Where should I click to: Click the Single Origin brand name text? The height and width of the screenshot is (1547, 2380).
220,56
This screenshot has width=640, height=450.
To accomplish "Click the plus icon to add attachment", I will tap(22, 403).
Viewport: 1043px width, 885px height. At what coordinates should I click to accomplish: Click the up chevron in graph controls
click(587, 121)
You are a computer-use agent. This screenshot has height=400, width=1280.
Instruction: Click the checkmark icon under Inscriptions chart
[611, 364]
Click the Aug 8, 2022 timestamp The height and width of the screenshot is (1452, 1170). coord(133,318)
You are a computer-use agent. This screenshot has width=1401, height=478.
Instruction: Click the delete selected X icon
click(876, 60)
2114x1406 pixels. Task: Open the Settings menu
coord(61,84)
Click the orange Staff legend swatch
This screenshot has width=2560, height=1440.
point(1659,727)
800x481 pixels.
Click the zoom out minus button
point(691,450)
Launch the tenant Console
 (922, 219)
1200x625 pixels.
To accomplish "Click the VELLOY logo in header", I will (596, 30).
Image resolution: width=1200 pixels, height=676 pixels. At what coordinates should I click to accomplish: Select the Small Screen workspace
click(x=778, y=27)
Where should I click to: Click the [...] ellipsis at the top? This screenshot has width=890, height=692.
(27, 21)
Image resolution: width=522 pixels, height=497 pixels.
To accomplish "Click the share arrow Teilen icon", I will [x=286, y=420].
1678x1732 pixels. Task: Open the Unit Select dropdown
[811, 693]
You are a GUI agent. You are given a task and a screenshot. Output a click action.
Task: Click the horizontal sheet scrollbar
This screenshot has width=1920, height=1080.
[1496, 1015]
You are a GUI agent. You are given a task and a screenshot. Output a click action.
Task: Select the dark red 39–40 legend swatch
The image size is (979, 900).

-*-*-

- [Directions for this task] Please change every "Instruction" in the records above to "Goal" and give all the lines again, with nothing else altered.

- [Result for this task]
Where should I click to: Click the Single Origin brand name text? The height and width of the screenshot is (1547, 2380).
220,56
This screenshot has width=640, height=450.
To accomplish "Click the plus icon to add attachment", I will tap(22, 403).
Viewport: 1043px width, 885px height. At what coordinates should I click to accomplish: Click the up chevron in graph controls
click(587, 121)
You are a computer-use agent. This screenshot has height=400, width=1280.
Goal: Click the checkmark icon under Inscriptions chart
[611, 364]
Click the Aug 8, 2022 timestamp The height and width of the screenshot is (1452, 1170). coord(133,318)
You are a computer-use agent. This screenshot has width=1401, height=478.
Goal: Click the delete selected X icon
click(876, 60)
2114x1406 pixels. Task: Open the Settings menu
coord(61,84)
Click the orange Staff legend swatch
This screenshot has width=2560, height=1440.
point(1659,727)
800x481 pixels.
Click the zoom out minus button
point(691,450)
Launch the tenant Console
 (922, 219)
1200x625 pixels.
To accomplish "Click the VELLOY logo in header", I will (596, 30).
Image resolution: width=1200 pixels, height=676 pixels. At what coordinates should I click to accomplish: Select the Small Screen workspace
click(x=778, y=27)
Where should I click to: Click the [...] ellipsis at the top? This screenshot has width=890, height=692.
(27, 21)
Image resolution: width=522 pixels, height=497 pixels.
To accomplish "Click the share arrow Teilen icon", I will [x=286, y=420].
1678x1732 pixels. Task: Open the Unit Select dropdown
[811, 693]
You are a GUI agent. You are given a task and a screenshot. Output a click action.
Task: Click the horizontal sheet scrollbar
This screenshot has width=1920, height=1080.
[1496, 1015]
You are a GUI agent. You are given a task and a screenshot. Output a click action.
Task: Select the dark red 39–40 legend swatch
The image size is (979, 900).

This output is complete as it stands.